Conclusion of GSoC 2018 work report - my project status, future work and work experience with CERN mentors.

final_report_logo

In this blog post, I’ll be summarising my GSoC 2018 project work. I was working on the project to develop an LSTM module for the CPU version and extend the TMVA-DNN library used in Particle Physics Applications like data processing, statistical analysis, and data visualization. The advantage of having LSTM module in TMVA-DNN will provide additional benefits of the machine learning environment in the ROOT framework for data analysis.

Previous blog posts in the past based on my project:-

  • GSoC 2018: Starting with CERN — Part I
  • GSoC 2018: RNN and LSTM Networks — Part II
  • GSoC 2018: Forward Propagation in LSTM Network — Part III
  • GSoC 2018: Backpropagation through time in LSTM Network — Part IV

You can checkout these blogs in the “Tech” section.

Current State of the Work

The current work of LSTM module includes the complete implementation of forward propagation and backpropagation feature. The LSTM layer was designed from scratch. The layer currently supports Reference and CPU architectures. For GPU, it’s still in progress and is a low priority at present.

  1. The forward propagation has been implemented and it is working well for the CPU version. It takes time to compute the weights matrix for large data. There is a chance to optimize the performance for the large dataset as discussed during meetings.

  2. The backward propagation has been implemented following the similar implementation design of the RNN backward pass method.

  3. The current network design only updates internal parameters like state weights, input weights, and biases.

  4. Benchmarked the performance on the ECAL dataset logged by the Large Hadron Collider (LHC). Achieved ~60% accuracy on test data. This accuracy can be improved by providing features such as training model in batches of data, experimenting and using correct optimizer and hyperparameters like learning rate and epochs.

Future Work

The network design of the LSTM layer and unit tests has been written by taking reference to torch-rnn module written in Lua.

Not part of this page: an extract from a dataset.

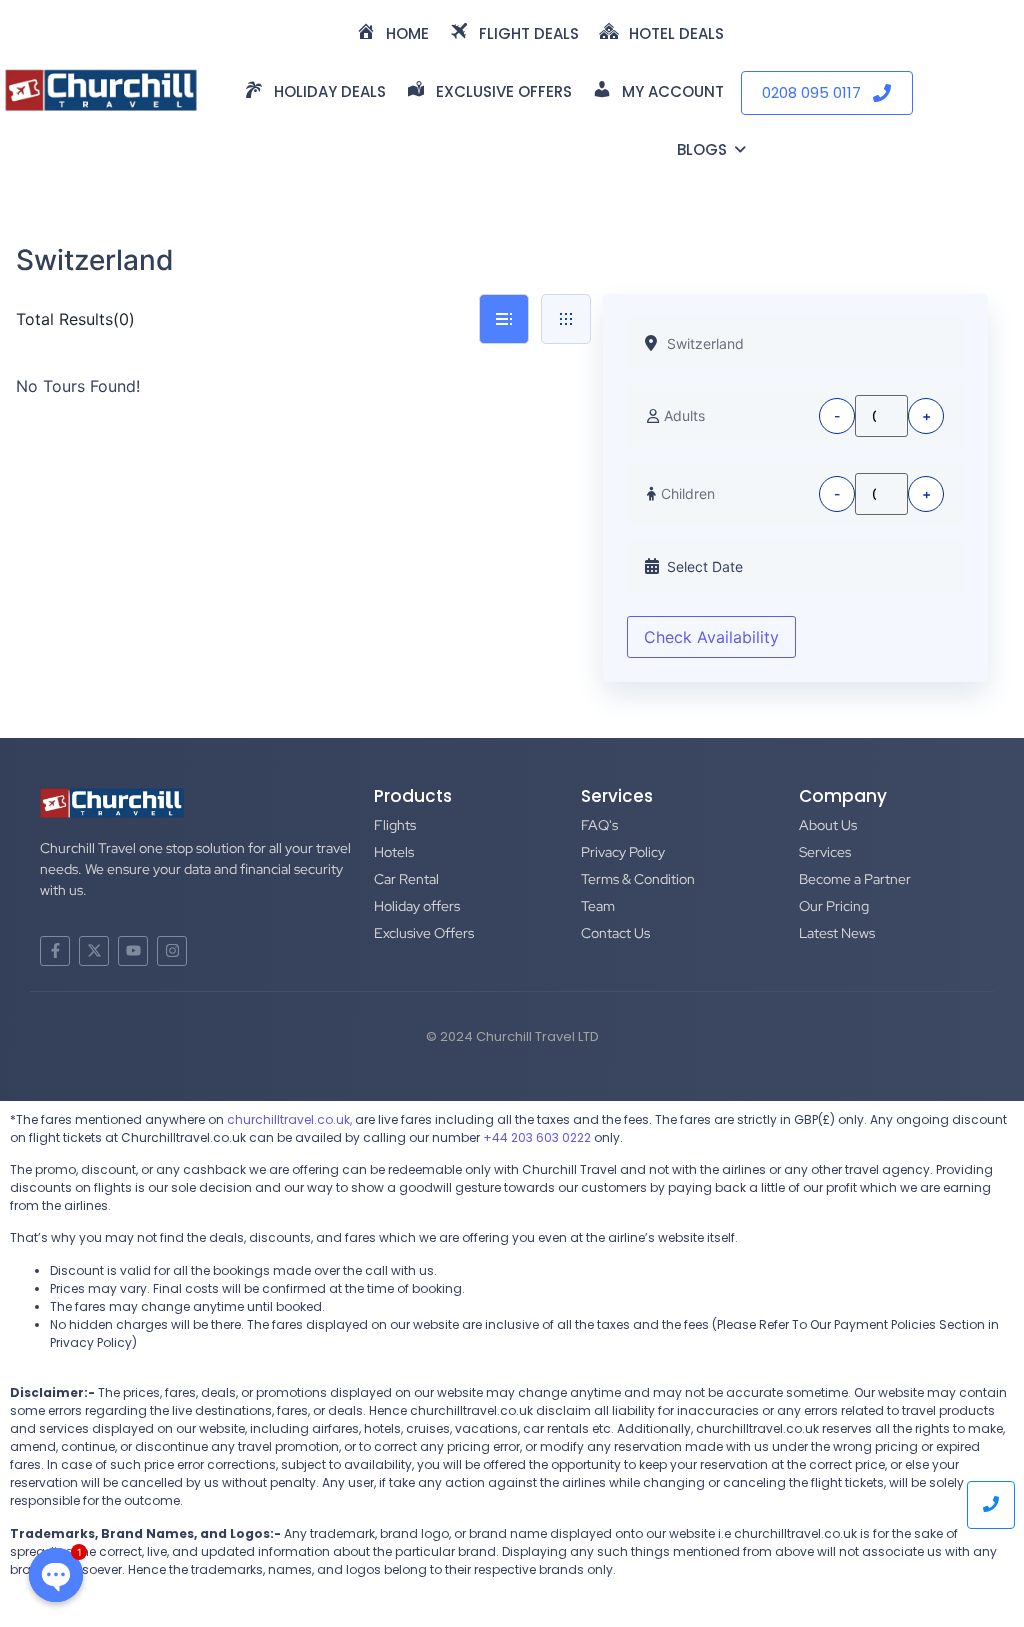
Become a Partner (855, 879)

The repository can be found here: torch-rnn

The future work related to LSTM layer design and improvements that can be done in the network are mentioned below:

  1. Backpropagation design needs to be improved by showing updated values of each gate during the training process at each timestep.

  2. Improving model accuracy by introducing training of the model using data in batches, correct use of hyperparameters like learning rate, epochs.

  3. The model training session can also be improved by implementing and introducing new optimizers to achieve high training performance.

  4. Implementation of GRU layer — a variant of LSTM networks.

Conclusion and Experience

I have gained a lot of experience in the field of Deep Learning as this was my first intern in the field of Machine Learning. I got to know more about working principles in the field of Machine Learning. It is totally different from Software Development. Explored the best practices of development using C++14 and in-built libraries. It was a great experience working with CERN mentors. Their way of approach and communication is absolutely brilliant. Learned about Object-oriented programming and it’s best practices to follow within a software industry.

Special Mentions

Lorenzo Moneta, Saurav Shekhar and Kim Albertsson for providing me the opportunity to work on this work project. All the help and suggestions provided by them during weekly meetings were really helpful to understand the project and made me forward towards the right direction of development.

It was a great experience working with my project partners who became really good friends at the end: Siddhartha, Ravi, Manos, and Anushree.